## The problem
Below are records with pictures in them. Output exactly the lines from the one with "Image resolution: width=573" through the one with "The width and height of the screenshot is (436, 361).", both included, and leave every picture out; give only those lines.

####################

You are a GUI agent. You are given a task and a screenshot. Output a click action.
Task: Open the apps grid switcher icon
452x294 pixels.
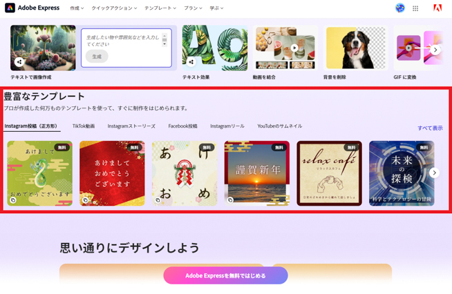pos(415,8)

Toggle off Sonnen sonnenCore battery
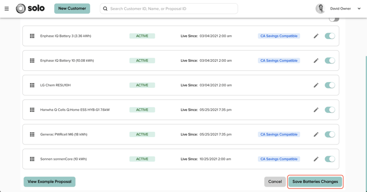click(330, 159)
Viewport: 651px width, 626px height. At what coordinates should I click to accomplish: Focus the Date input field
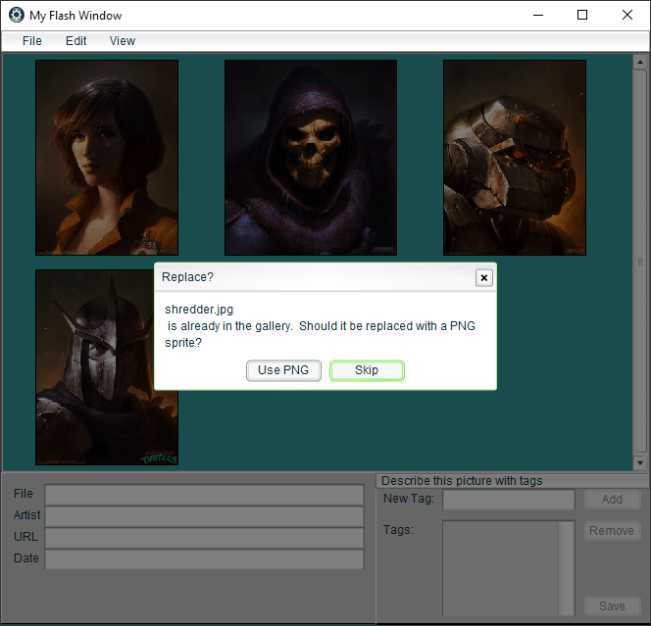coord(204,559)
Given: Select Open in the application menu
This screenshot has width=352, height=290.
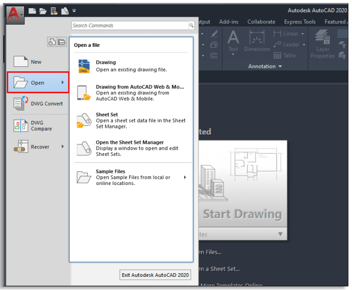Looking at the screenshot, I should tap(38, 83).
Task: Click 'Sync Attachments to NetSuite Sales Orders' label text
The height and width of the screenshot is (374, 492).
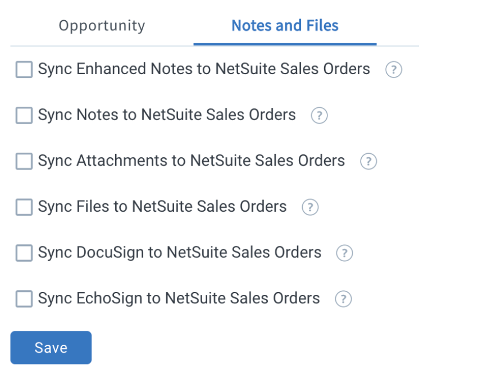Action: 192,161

####################

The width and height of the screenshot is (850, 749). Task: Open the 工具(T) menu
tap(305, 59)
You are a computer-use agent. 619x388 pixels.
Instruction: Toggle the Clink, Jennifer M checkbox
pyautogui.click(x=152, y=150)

####################

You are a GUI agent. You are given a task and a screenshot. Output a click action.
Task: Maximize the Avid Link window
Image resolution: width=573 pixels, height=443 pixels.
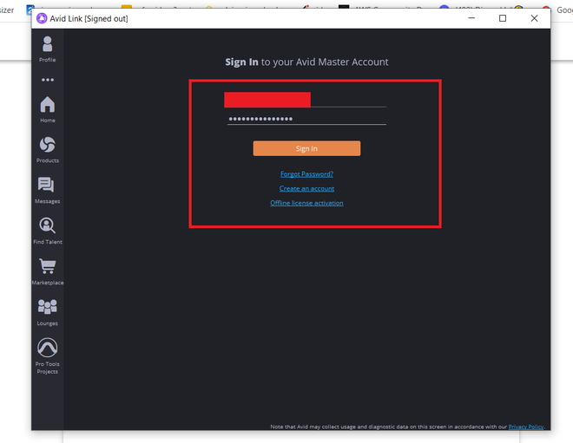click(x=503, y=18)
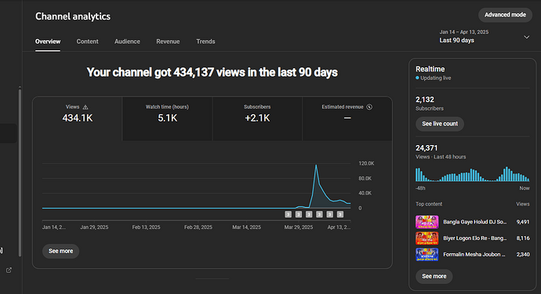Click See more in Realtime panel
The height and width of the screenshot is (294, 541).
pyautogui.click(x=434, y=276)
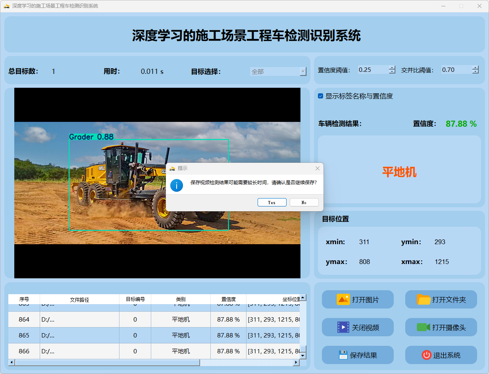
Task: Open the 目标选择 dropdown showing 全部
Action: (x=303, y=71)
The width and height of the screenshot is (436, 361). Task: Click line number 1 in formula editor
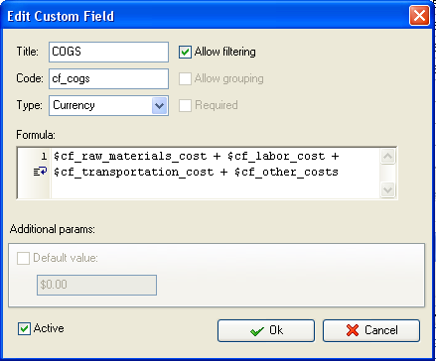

####################

## Result of the exercise
Image resolution: width=573 pixels, height=443 pixels.
click(x=503, y=18)
Click See more in Realtime panel
The height and width of the screenshot is (294, 541).
pyautogui.click(x=434, y=276)
Task: Open the 目标选择 dropdown showing 全部
Action: (x=303, y=71)
The width and height of the screenshot is (436, 361). Task: Click line number 1 in formula editor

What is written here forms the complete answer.